Definitely in this category at the moment is the growing resolve to declare illegal any public discussions by banks about the likely future course of their housing loan rates. This the politicians from both sides of the aisle, along with the competition regulator, amounts to the insidious practice of price signalling and goodness, gracious me, a stop should be put to it! That will show all those irritating blighters out in the mortgage belt that we are doing something about those banks.
And rest assured that the banks will play their part in this little game of political charades by complaining loudly about the injustice of it all and continue to act like good oligopolists always act and just get on with the business of putting their prices up whenever the competitive forces allow them to do it. The only difference will be that secrecy will replace openness and there will be less warning before one bank increases its rates and, with that very definite signal given, the others follow suit.
First sign not promising. Housing construction is normally at the forefront of Australia’s periods of economic growth and decline so the release of Australian Bureau of Statistics figures this morning showing a 6.6% decline total dwelling approvals in September is a troubling sign that the Reserve Bank may well have acted precipitately with its interest rate rise yesterday.
A sweet turn for the better in Queensland.

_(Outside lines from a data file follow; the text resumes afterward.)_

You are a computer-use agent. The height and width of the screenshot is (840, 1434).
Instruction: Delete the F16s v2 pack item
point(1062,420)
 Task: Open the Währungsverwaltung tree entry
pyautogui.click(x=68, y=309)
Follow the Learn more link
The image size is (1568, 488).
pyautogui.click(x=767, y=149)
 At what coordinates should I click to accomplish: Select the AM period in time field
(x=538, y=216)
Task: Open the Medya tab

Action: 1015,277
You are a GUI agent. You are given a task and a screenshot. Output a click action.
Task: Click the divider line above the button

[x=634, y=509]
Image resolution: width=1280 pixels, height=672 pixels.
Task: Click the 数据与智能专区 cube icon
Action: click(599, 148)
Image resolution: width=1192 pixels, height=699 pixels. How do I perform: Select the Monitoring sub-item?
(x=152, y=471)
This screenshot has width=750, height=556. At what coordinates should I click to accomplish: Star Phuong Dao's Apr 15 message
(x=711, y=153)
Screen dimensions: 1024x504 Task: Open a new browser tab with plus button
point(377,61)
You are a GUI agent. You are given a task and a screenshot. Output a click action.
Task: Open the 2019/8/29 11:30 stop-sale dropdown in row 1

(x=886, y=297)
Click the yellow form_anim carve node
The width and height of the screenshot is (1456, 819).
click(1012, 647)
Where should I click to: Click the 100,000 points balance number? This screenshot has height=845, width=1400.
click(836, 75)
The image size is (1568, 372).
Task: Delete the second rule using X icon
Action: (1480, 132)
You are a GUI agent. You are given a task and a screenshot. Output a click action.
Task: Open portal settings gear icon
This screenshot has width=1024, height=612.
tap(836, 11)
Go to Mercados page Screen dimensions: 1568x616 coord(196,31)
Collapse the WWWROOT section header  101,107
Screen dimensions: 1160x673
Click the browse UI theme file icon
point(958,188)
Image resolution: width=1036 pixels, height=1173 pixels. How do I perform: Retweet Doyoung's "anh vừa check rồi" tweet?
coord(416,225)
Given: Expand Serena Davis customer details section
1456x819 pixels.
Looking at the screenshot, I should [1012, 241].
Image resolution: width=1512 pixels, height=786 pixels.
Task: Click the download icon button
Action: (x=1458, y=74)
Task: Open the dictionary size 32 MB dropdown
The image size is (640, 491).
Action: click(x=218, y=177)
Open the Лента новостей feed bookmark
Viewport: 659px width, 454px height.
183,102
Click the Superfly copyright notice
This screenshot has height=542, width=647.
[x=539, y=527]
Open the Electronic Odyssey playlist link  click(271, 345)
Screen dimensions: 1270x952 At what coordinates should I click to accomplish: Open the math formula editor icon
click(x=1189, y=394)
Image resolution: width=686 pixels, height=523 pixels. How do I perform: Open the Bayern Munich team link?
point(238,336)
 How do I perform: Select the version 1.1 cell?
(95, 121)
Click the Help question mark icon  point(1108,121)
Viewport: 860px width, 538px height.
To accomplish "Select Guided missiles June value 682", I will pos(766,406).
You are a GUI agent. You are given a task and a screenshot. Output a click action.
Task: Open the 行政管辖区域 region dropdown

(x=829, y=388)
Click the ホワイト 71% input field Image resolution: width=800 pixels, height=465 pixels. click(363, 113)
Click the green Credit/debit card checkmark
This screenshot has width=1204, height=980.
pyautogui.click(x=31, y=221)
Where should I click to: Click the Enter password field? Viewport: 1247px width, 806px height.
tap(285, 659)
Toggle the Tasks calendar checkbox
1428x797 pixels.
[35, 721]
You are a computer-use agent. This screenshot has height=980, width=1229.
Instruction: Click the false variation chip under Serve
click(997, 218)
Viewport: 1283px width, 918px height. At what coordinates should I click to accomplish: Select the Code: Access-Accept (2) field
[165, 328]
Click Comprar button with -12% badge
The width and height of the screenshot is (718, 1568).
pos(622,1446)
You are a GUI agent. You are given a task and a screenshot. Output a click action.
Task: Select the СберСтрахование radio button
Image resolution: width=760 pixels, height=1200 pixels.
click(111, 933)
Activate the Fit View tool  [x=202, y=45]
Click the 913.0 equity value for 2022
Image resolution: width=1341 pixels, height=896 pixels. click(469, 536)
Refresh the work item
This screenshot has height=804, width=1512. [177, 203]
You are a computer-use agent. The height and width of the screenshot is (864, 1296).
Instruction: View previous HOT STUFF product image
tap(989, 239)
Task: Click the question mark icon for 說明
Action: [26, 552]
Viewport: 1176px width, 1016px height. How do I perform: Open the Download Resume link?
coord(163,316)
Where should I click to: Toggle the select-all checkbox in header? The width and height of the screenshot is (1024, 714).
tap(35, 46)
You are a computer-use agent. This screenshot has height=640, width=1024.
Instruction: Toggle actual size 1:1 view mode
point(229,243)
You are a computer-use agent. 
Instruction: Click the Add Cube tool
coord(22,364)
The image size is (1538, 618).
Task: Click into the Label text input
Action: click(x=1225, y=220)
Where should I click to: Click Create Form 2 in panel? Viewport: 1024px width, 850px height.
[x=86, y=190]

Maybe even Bob Katter will start smiling a little. Things are looking up again in the sugar industry. Prices have more than doubled since May to a 30-year high with fears of a shortage following a fall in Brazilian production.
Progressives can be ignorant too. Vox pops can provide wonderful insights into public opinion.
(Thanks to Ezra Klein who pinched it from Greg Mankiw’s blog)
Well, fancy that. In politics, some things are universal. One of them is that government inquiries have a way of finding someone else to blame. Or, in the case of the New Delhi administration’s study of that collapsing walkway outside the Commonwealth Games Stadium, no one to blame.